> About this task: Give a verbatim copy of the data, leaving the pictures out.

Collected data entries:
[Start of Attachment]
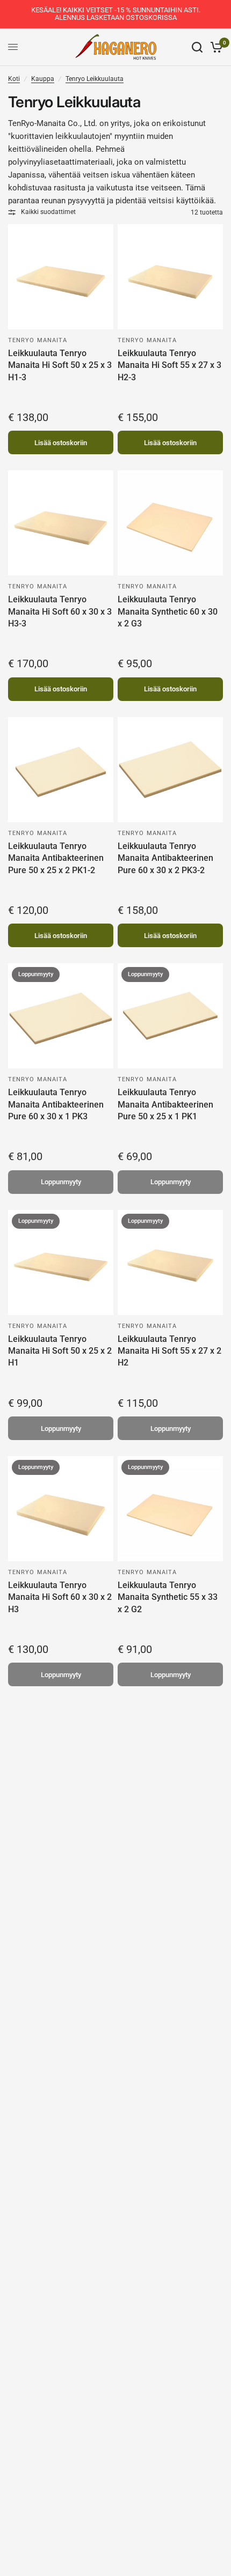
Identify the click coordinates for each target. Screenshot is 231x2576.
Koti (14, 79)
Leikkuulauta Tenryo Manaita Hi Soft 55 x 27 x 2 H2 (169, 1351)
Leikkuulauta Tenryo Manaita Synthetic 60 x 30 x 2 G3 (168, 611)
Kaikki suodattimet (48, 212)
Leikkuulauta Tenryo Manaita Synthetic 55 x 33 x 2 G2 (168, 1597)
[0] (214, 47)
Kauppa (42, 79)
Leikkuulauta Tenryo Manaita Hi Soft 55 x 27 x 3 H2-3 (169, 365)
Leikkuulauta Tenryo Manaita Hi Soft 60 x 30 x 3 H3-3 (60, 611)
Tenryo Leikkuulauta (95, 79)
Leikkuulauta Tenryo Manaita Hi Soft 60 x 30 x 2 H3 (60, 1597)
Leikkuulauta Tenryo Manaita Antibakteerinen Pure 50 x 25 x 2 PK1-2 (56, 858)
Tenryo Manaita (37, 340)
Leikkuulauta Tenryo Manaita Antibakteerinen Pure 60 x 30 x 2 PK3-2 (165, 858)
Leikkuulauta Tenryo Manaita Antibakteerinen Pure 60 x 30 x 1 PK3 (56, 1104)
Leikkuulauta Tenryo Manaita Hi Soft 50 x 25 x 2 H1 (60, 1351)
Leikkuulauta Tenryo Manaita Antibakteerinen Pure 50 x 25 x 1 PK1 (165, 1104)
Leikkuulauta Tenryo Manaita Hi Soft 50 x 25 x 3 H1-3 (60, 365)
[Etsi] (197, 47)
[End of Attachment]
> Exercise response:
Identify the click coordinates for each target. Screenshot is 231x2576.
Koti (14, 79)
Leikkuulauta Tenryo Manaita Hi Soft 55 x 27 x 2 H2 (169, 1351)
Leikkuulauta Tenryo Manaita Synthetic 60 x 30 x 2 G3 (168, 611)
Kaikki suodattimet (48, 212)
Leikkuulauta Tenryo Manaita Synthetic 55 x 33 x 2 G2 (168, 1597)
[0] (214, 47)
Kauppa (42, 79)
Leikkuulauta Tenryo Manaita Hi Soft 55 x 27 x 3 H2-3 (169, 365)
Leikkuulauta Tenryo Manaita Hi Soft 60 x 30 x 3 H3-3 (60, 611)
Tenryo Leikkuulauta (95, 79)
Leikkuulauta Tenryo Manaita Hi Soft 60 x 30 x 2 H3 (60, 1597)
Leikkuulauta Tenryo Manaita Antibakteerinen Pure 50 x 25 x 2 PK1-2 (56, 858)
Tenryo Manaita (37, 340)
Leikkuulauta Tenryo Manaita Antibakteerinen Pure 60 x 30 x 2 PK3-2 (165, 858)
Leikkuulauta Tenryo Manaita Antibakteerinen Pure 60 x 30 x 1 PK3 (56, 1104)
Leikkuulauta Tenryo Manaita Hi Soft 50 x 25 x 2 H1 (60, 1351)
Leikkuulauta Tenryo Manaita Antibakteerinen Pure 50 x 25 x 1 PK1 (165, 1104)
Leikkuulauta Tenryo Manaita Hi Soft 50 x 25 x 3 H1-3 (60, 365)
[Etsi] (197, 47)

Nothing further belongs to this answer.